Knowledge that compounds

The pattern has spread far beyond monitoring backends. CloudNativePG encodes PostgreSQL DBA knowledge: when a streaming replica falls behind, it promotes a new one, reconfigures replication, and updates service endpoints — the same decision tree a senior DBA would follow, executed in seconds rather than the minutes it takes a human to context-switch and assess the situation. The Istio operator manages service mesh configuration. Strimzi manages Kafka clusters. The CNCF Operator Framework and Kubebuilder have made it straightforward to build new ones, and Helm charts increasingly bundle operators as dependencies.

This changes what gets distributed. Software is no longer just an image and documentation. It's an image, an operator, and a set of custom resource definitions that extend Kubernetes with domain-specific vocabulary. When you install Mimir, you don't just get containers. You get new API objects that represent Mimir's operational model. The platform becomes aware of concepts — zones, replicas, rollout safety — that it previously had no language for.

The compounding effect is the most significant consequence. When the CloudNativePG team encounters a new failure mode in production, the fix becomes a patch to the operator's logic. It ships to every deployment that upgrades, not just the cluster that burned. Operational knowledge accumulates in code, not in runbooks that age into fiction.


The platform engineer

The human role has shifted once more. The platform engineer — the title gaining traction now — doesn't manually configure Mimir or write custom rolling-update scripts. She selects operators, configures their custom resources, and trusts them to encode the expertise she once carried herself. Her job is to compose the right operators, define the right constraints, and intervene when automation reaches its limits.

Each era eliminated a category of manual work and demanded a different kind of expertise. The sysadmin knew machines. The DevOps engineer knew pipelines. The cloud engineer knew resource graphs. The platform engineer knows operators. The expertise didn't diminish — it shifted to a higher level of abstraction.


The cost of delegation

Operators are not free, and it would be dishonest to pretend otherwise.

They add moving parts. An operator bug can cause more damage than a manual mistake, precisely because it acts faster and at broader scale. An operator that loses its watch connection to the Kubernetes API may misread the current state and make destructive decisions with full confidence.

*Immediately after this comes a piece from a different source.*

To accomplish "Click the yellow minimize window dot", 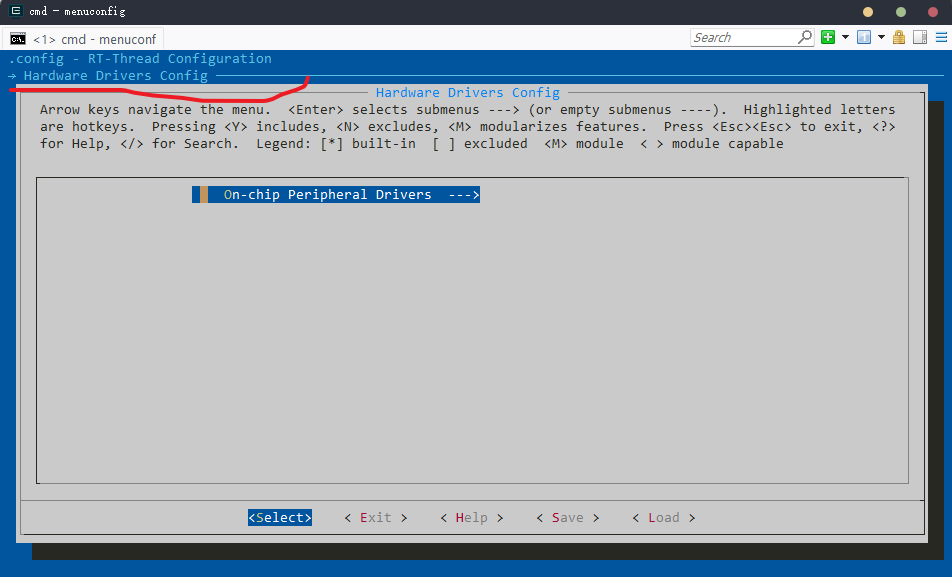I will [867, 12].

The model concentrates trust. When the rollout-operator decides the order in which to restart your ingesters, you trust that Grafana Labs tested that sequence against your topology. They usually did. But sometimes your deployment is the edge case nobody anticipated.

And the complexity doesn't vanish — it transforms. You no longer need to know how to manually coordinate a zone-by-zone rollout. But you need to understand custom resource definitions, admission webhooks, RBAC permissions, and the failure modes of the operator itself. The old complexity was chaotic and human-dependent. The new complexity is structured and machine-dependent. Both can fail you.


Where this goes

Still, the trajectory is clear. Software distribution converges on a model where the artefact and its operational knowledge ship as one unit. The DBA's expertise lives in the PostgreSQL operator. The SRE's upgrade checklist lives in the rollout-operator. The network engineer's traffic-shifting logic lives in the service mesh controller.

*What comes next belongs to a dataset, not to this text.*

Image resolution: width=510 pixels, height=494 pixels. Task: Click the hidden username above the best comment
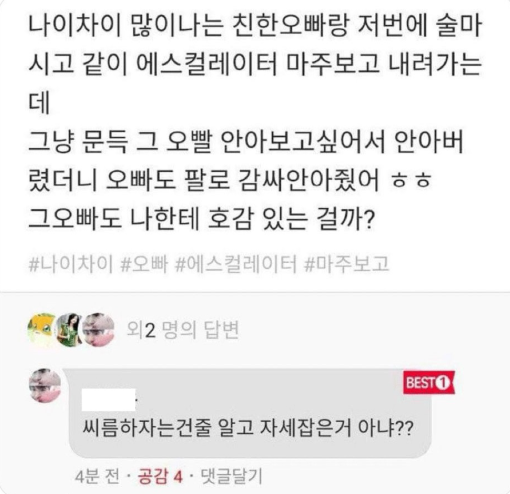[109, 399]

This doesn't eliminate human judgment. Someone must still decide what to run, why to run it, and when the automated decisions are wrong. But the gap between "I want to run this" and "this runs correctly in production" narrows with every operator that ships.

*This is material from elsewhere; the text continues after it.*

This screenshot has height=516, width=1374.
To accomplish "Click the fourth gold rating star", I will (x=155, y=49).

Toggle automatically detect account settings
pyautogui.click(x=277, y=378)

The deepest shift may be cultural. When software knows how to run itself, the vendor's responsibility extends beyond the artefact. Shipping a container image without an operator starts to feel like shipping a car without a transmission — technically complete, practically useless for most drivers. The best infrastructure teams already think this way. The rest will follow, because the alternative — shipping ever-growing complexity without encoding the expertise to manage it — stopped scaling years ago.